Зорбас снова умолк, подкрутил ус, наполнил стакан холодной водой – так, что через край потекло, и одним махом осушил его.
– Что же было тогда на Крите? Рассказывай, Зорбас!
– Разве это можно передать словами? – Зорбас снова рассердился. – Что ни говори, а мир наш – таинство, и человек в нем – грубая скотина. Грубая скотина и великий бог. Приехал вместе со мной из Македонии один душегуб – комитадзис по имени Йоргарос. Каких только зверств он не творил, грязный кабан! Так вот: тогда он рыдал навзрыд. «Чего ты плачешь, Йоргарос? – спрашиваю, а у самого – слезы ручьями. – Чего разревелся, свинья?» А он прижался ко мне, целует меня и плачет, словно дитя малое. Потом этот скряга вытащил кошель, ссыпал себе в подол золотые лиры, награбленные у убитых турок и в домах, по которым он прошелся, и принялся швырять их пригоршнями в воздух. Понятно, хозяин? Вот что значит свобода!
Я встал, поднялся на мостик и подставил лицо порывам свежего ветра.
«Вот что значит свобода, – думал я. – Быть одержимым страстью к золотым лирам и вдруг преодолеть эту страсть и пустить все свое состояние по ветру!
Освободиться от одной страсти, повинуясь другой – более возвышенной… Но не рабство ли это? Жертвовать собой ради идеи, ради своего народа, ради Бога? А может быть, насколько выше наш господин и длиннее цепь в его руке, ровно настолько шире пространство, отведенное нам для прыжков да забав, и мы умираем, так и не добравшись до края его, и называем это свободой?

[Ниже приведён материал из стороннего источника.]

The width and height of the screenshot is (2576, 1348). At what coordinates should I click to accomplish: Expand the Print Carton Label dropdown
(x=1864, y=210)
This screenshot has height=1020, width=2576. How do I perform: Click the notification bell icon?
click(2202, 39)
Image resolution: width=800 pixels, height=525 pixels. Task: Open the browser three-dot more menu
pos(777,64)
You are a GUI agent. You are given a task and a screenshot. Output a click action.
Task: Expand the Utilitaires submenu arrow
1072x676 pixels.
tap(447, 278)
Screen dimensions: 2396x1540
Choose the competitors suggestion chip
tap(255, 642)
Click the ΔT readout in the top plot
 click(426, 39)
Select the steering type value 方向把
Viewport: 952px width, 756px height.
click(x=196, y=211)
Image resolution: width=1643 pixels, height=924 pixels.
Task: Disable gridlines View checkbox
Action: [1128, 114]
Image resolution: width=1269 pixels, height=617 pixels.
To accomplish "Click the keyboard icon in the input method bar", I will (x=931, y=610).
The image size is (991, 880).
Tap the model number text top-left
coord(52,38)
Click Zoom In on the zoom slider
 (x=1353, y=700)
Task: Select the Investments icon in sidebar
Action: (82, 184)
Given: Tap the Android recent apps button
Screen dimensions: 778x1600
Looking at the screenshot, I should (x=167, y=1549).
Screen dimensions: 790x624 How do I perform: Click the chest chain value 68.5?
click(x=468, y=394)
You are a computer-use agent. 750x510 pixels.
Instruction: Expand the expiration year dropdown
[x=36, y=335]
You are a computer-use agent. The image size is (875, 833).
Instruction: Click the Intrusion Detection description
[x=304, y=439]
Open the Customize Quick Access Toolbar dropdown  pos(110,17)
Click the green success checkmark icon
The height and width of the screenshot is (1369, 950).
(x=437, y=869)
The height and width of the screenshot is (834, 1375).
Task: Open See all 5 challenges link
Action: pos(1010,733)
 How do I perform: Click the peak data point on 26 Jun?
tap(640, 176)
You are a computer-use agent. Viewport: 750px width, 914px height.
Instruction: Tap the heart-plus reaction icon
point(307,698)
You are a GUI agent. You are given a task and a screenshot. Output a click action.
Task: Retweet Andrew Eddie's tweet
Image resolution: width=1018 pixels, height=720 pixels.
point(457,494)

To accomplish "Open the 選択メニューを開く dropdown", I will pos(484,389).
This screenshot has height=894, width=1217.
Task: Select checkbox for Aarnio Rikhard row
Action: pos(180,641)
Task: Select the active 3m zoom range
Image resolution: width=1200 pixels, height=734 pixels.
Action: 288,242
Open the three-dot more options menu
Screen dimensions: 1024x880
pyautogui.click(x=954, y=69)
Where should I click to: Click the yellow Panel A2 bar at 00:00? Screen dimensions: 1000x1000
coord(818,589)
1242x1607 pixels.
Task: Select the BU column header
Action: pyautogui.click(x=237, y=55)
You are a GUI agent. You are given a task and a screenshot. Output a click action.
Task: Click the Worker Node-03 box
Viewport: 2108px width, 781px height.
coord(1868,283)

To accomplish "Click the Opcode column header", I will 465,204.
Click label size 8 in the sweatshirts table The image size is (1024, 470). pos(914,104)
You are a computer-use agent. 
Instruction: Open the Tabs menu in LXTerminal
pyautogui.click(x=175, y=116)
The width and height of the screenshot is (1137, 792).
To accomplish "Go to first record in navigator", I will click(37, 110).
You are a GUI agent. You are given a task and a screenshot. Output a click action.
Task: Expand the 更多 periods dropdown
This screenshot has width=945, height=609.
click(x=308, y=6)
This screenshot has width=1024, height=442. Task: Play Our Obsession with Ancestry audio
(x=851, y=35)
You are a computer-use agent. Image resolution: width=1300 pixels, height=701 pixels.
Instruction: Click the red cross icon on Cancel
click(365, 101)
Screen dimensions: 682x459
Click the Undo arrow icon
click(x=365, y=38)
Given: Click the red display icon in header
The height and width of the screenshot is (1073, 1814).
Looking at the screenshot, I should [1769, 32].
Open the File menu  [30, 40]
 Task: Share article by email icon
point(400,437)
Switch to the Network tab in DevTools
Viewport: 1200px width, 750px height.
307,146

После полудня мы добрались до наших песчаных берегов. Мелкий белый песок, олеандры еще в цвету, смоковницы, цератонии, а поодаль справа – невысокая, пепельного цвета, лишенная растительности горка, напоминающая лицо лежащей женщины, под подбородком у которой и на шее просматривались коричнево-черные жилы лигнита.
После дождя дул ветер, взбитые облака быстро проплывали по небу, делая землю более тусклой и тем самым придавая ей особую прелесть. А другие облака рассерженно поднимались в небесные выси. Солнце то исчезало, то появлялось снова, отчего лик земли то прояснялся, то мрачнел, словно был живым и охвачен волнением. На минуту я остановился среди песков и огляделся вокруг. Святое одиночество было передо мной – отравляющее и очаровывающее, словно пустыня. Буддистская песнь сирен доносилась с земли, завладевая всем существом моим. «Когда же, наконец, уйду я в пустыню – без спутника, в полном одиночестве – и только святая уверенность, что все есть сон, будет пребывать со мной? Когда в рубище, избавившись от желаний, отправлюсь я радостно на гору? Когда, видя в теле моем лишь болезнь, убийство, старость и смерть, свободный, без страха, исполненный радости, уйду я в лес? Когда? Когда? Когда?»
Зорбас подошел, держа под мышкой сандури.
– Вот лигнит! – сказал я, чтобы скрыть волнение, и указал рукой на лежащую женщину.
Но Зорбас только насупил брови, даже не глянув на меня.
– Не сейчас, хозяин. Пусть сперва земля остановится, дьявол ее побери! – качается, окаянная, как палуба. Пошли скорей в село!
И он зашагал, широко расставляя ноги, словно циркуль.
Два босых сельских мальчугана, загорелые, как арапчата, подбежали и подхватили наши чемоданы. Толстый голубоглазый таможенник курил наргиле в бараке, выполнявшем роль таможни. Он искоса глянул на нас, не спеша прошелся взглядом по чемоданам, приподнялся было со стула, собираясь встать, но поленился и, вяло подняв кожаный рукав наргиле, сказал сонно:
– С приездом!
Один из мальчуганов приблизился ко мне, блеснул черными, как спелые маслины, глазами и сказал:
– Болван материковый! Лень одолела!
– А критян что ж, лень не одолевает? – спросил я.
– Одолевает… Одолевает… – ответил маленький критянин. – Но иначе…
– Село далеко?
– Рядом! Всего один ружейный выстрел! Вон там – за садами, в балке. Село, господин, что надо! Бог его всем одарил: цератонии, душистые травы, маслины, вино. А вон там, на песках, растут огурцы – самые ранние на Крите. Ветер с Африки помогает им расти: спишь ночью на баштане и слышишь – крр… крр… крр… растут, значит.